Glutamate-induced increases in intracellular Ca2+ in cultured rat neocortical neurons.

Abstract

In neurons, changes in intracellular Ca2+ concentration ([Ca2+]i) trigger neurotransmitter release, regulate membrane excitability, affect gene expression, and govern short- and long-term forms of synaptic plasticity. Rises in cytoplasmic Ca2+ are thought to underlie the various effects of glutamatergic neurotransmitters within the central nervous system. In the present study, we applied a calcium imaging technique using a confocal laser scanning microscope to investigate the effects of excitatory amino acids on glutamate induced calcium influx in primary cultured neocortical neurons. Glutamate (5 microM) induced increases in [Ca2+]i in both the soma and dendritic processes of the cells.
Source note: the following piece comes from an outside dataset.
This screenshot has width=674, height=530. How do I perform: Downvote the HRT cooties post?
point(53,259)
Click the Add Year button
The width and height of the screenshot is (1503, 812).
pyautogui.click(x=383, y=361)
The increase was partially blocked by 10 microM DL-2-amino-5-phosphovaleric acid (APV), a NMDA antagonist. The reduction was higher in the dendritic process than in the cell body: the reduction was 58% in the cell body and 67% in the dendritic processes. In contrast, 5 microM 6-cyano-7-nitroquinoxaline-2,3-dione (CNQX), a non-NMDA antagonist, had less effect on the response. We observed an 11% reduction in the dendritic processes, but no change in the cell bodies. The results demonstrated the heterogeneous distribution of APV- and CNQX-sensitive channels in primary cultured neocortical neurons. In both the cell body and dendritic processes, [Ca2+]i increase induced by low concentrations of glutamate was mainly due to the activation of NMDA receptors.